Wiggin, Nourie, Sundeen, Pingree & Bigg and William S. Orcutt (Mr. Orcutt orally) for defendant James M. Bullock.

*215 Devine, Millimet, McDonough, Stahl & Branch (Mr. Shane Devine orally) for defendant Russell A. Mason.

LAMPRON, J.

Action by plaintiff, Eunice J. Bullock, now Eunice Bullock Taylor, to recover for damages resulting from a collision, on December 6, 1964, at Brentwood, in this State, between a motor vehicle operated by defendant Bullock and one driven by defendant Mason. At the time of the accident Bullock and the plaintiff were husband and wife living together in Massachusetts. Subsequent thereto they were divorced and plaintiff had remarried and was a resident of Georgia when she brought her action on May 5, 1969 against her former husband who was still a resident of Massachusetts.

Defendant Bullock moved to dismiss plaintiff's action on the ground that it was barred by the rule of interspousal immunity. This motion was denied without prejudice.

During the pendency of that motion, defendant Mason had filed a motion to implead defendant Bullock for contribution in plaintiff's action against him. This motion was denied in view of the denial of Bullock's motion to dismiss the action against him by his former wife.

Defendant Bullock had also filed a motion to dismiss Mason's claim for contribution on the ground that it was barred by the terms of a release that Mason executed in favor of Bullock on September 15, 1965. This motion was denied without prejudice.

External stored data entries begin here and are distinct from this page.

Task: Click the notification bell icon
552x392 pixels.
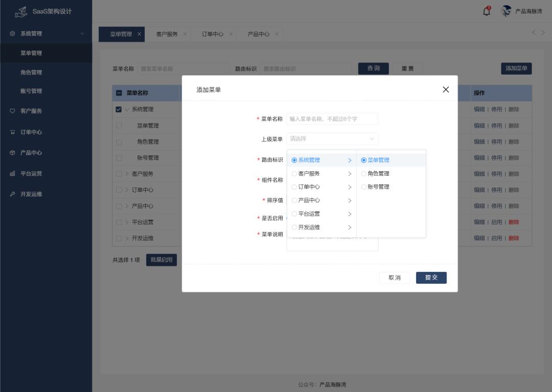Action: coord(487,11)
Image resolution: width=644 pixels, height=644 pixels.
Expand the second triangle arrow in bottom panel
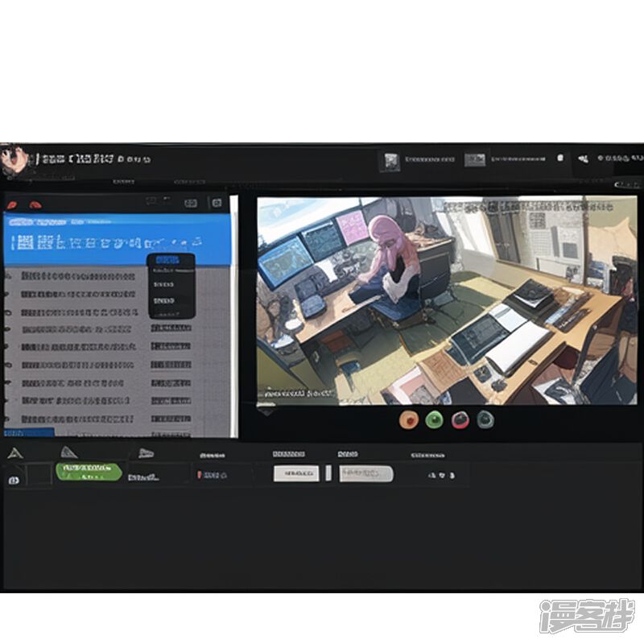[x=70, y=453]
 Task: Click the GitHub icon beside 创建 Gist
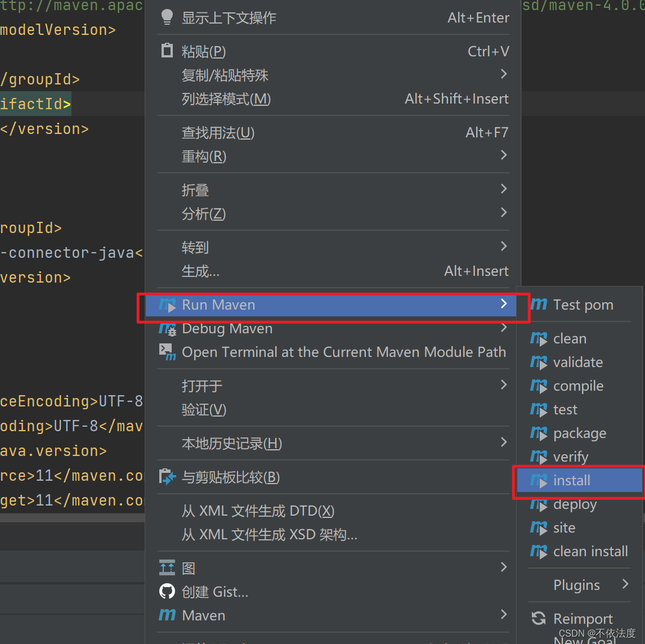(x=167, y=592)
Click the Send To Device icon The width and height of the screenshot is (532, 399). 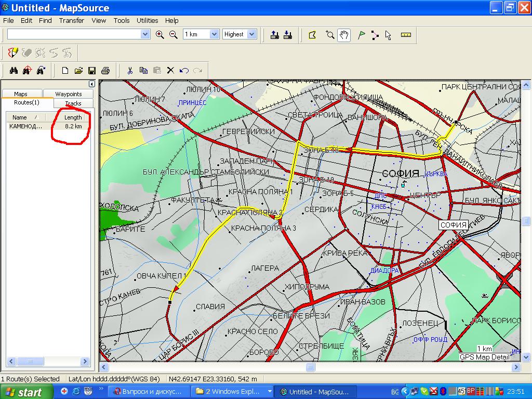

All questions of law raised by the exceptions of the defendants to the denial of their respective motions were reserved and transferred by Perkins, J.

Under New Hampshire law a married woman can maintain an action of tort against her husband during their marriage. Johnson v. Johnson, 107 N.H. 30, 216 A.2d 781 (1966); Schneider v. Schneider, 110 N.H. 70, 260 A.2d 97 (1969). After their divorce she can institute a similiar action against her former husband. 41 Am. Jur. 2d Husband and Wife s. 527 (1968). Under Massachusetts law, a wife cannot maintain such an action against her husband while they are married nor can she do so after their divorce. Callow v. Thomas, 322 Mass. 550, 78 N.E.2d 637 (1948). This presents a true conflict. Johnson v. Johnson, supra at 32, 216 A.2d at 783; 48 B.U.L. Rev. 164, 169 (1968); see 55 Cal. L. Rev. 74 (1967). The issue to be decided is whether the law of New Hampshire or that of Massachusetts governs.

*216 This court has concluded that choice-of-law decisions such as the present one ought to be based directly upon five relevant considerations. Clark v. Clark, 107 N.H. 351, 353, 222 A.2d 205, 208 (1966); Doiron v. Doiron, 109 N.H. 1, 2, 241 A.2d 372, 373 (1968). These have been discussed at length in the Clark case, supra at 354, 355, 222 A.2d at 208-09, and summarized in the Doiron case, supra at 3, 241 A.2d at 373. Some of these five considerations will be more relevant in some cases and less in others. However, one of them, "the court's preference for what it regards as the sounder rule of law," can play an important role in the ultimate choice made between the two competing laws. Clark v. Clark, 107 N.H. 351, 355, 222 A.2d 205, 209 (1966); Heath v. Zellmer, 35 Wis. 2d 578, 151 N.W.2d 664 (1967); Haines v. Mid Century Ins. Co., 47 Wis. 2d 442, 177 N.W.2d 328 (1970); Leflar, American Conflicts Law s. 110 (1968); 118 U. Pa. L. Rev. 202, 230-35 (1969); see Cipolla v. Shaposka, 439 Pa. 563, 568-78, 267 A.2d 854, 857-62 (1970) (dissenting opinion).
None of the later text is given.